### The records
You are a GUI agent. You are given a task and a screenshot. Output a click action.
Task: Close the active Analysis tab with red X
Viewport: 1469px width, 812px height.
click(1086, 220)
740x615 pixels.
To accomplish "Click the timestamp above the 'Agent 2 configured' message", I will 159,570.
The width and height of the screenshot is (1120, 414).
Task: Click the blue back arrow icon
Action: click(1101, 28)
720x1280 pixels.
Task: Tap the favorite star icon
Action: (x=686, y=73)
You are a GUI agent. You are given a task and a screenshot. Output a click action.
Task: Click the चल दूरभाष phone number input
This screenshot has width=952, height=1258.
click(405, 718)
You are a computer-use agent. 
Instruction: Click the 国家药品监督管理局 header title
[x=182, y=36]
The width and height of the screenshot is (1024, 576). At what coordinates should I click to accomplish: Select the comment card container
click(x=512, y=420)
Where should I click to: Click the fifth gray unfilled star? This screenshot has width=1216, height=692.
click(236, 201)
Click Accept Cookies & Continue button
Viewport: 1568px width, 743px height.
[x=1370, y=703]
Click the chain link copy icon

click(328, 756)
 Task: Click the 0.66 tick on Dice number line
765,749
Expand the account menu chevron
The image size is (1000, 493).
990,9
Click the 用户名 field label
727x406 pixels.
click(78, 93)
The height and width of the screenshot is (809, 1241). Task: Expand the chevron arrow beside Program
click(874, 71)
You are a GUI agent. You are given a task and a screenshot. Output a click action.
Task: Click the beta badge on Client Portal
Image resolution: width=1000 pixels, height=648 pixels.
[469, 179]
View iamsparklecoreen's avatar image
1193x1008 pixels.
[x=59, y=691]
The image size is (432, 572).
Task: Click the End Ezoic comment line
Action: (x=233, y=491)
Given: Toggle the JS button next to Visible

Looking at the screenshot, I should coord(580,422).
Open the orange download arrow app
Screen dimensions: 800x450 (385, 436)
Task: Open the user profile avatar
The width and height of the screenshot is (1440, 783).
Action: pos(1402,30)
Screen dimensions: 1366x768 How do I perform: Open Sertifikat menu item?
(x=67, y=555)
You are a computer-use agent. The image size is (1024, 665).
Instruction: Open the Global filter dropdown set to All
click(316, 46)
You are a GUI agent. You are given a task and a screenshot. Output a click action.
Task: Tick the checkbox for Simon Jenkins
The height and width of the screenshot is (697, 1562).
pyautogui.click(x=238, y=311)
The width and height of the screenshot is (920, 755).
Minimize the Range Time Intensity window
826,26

### Directions for this task
Write the entries above out again, verbatim.

### Written solution
You are a GUI agent. You are given a task and a screenshot. Output a click action.
Task: Close the active Analysis tab with red X
Viewport: 1469px width, 812px height.
click(1086, 220)
740x615 pixels.
To accomplish "Click the timestamp above the 'Agent 2 configured' message", I will 159,570.
The width and height of the screenshot is (1120, 414).
Task: Click the blue back arrow icon
Action: click(1101, 28)
720x1280 pixels.
Task: Tap the favorite star icon
Action: (x=686, y=73)
You are a GUI agent. You are given a task and a screenshot. Output a click action.
Task: Click the चल दूरभाष phone number input
This screenshot has width=952, height=1258.
click(405, 718)
You are a computer-use agent. 
Instruction: Click the 国家药品监督管理局 header title
[x=182, y=36]
The width and height of the screenshot is (1024, 576). At what coordinates should I click to accomplish: Select the comment card container
click(x=512, y=420)
Where should I click to: Click the fifth gray unfilled star? This screenshot has width=1216, height=692.
click(236, 201)
Click Accept Cookies & Continue button
Viewport: 1568px width, 743px height.
[x=1370, y=703]
Click the chain link copy icon

click(328, 756)
 Task: Click the 0.66 tick on Dice number line
765,749
Expand the account menu chevron
The image size is (1000, 493).
990,9
Click the 用户名 field label
727x406 pixels.
click(78, 93)
The height and width of the screenshot is (809, 1241). Task: Expand the chevron arrow beside Program
click(874, 71)
You are a GUI agent. You are given a task and a screenshot. Output a click action.
Task: Click the beta badge on Client Portal
Image resolution: width=1000 pixels, height=648 pixels.
[469, 179]
View iamsparklecoreen's avatar image
1193x1008 pixels.
[x=59, y=691]
The image size is (432, 572).
Task: Click the End Ezoic comment line
Action: (x=233, y=491)
Given: Toggle the JS button next to Visible

Looking at the screenshot, I should coord(580,422).
Open the orange download arrow app
Screen dimensions: 800x450 (385, 436)
Task: Open the user profile avatar
The width and height of the screenshot is (1440, 783).
Action: pos(1402,30)
Screen dimensions: 1366x768 How do I perform: Open Sertifikat menu item?
(x=67, y=555)
You are a computer-use agent. The image size is (1024, 665).
Instruction: Open the Global filter dropdown set to All
click(316, 46)
You are a GUI agent. You are given a task and a screenshot. Output a click action.
Task: Tick the checkbox for Simon Jenkins
The height and width of the screenshot is (697, 1562).
pyautogui.click(x=238, y=311)
The width and height of the screenshot is (920, 755).
Minimize the Range Time Intensity window
826,26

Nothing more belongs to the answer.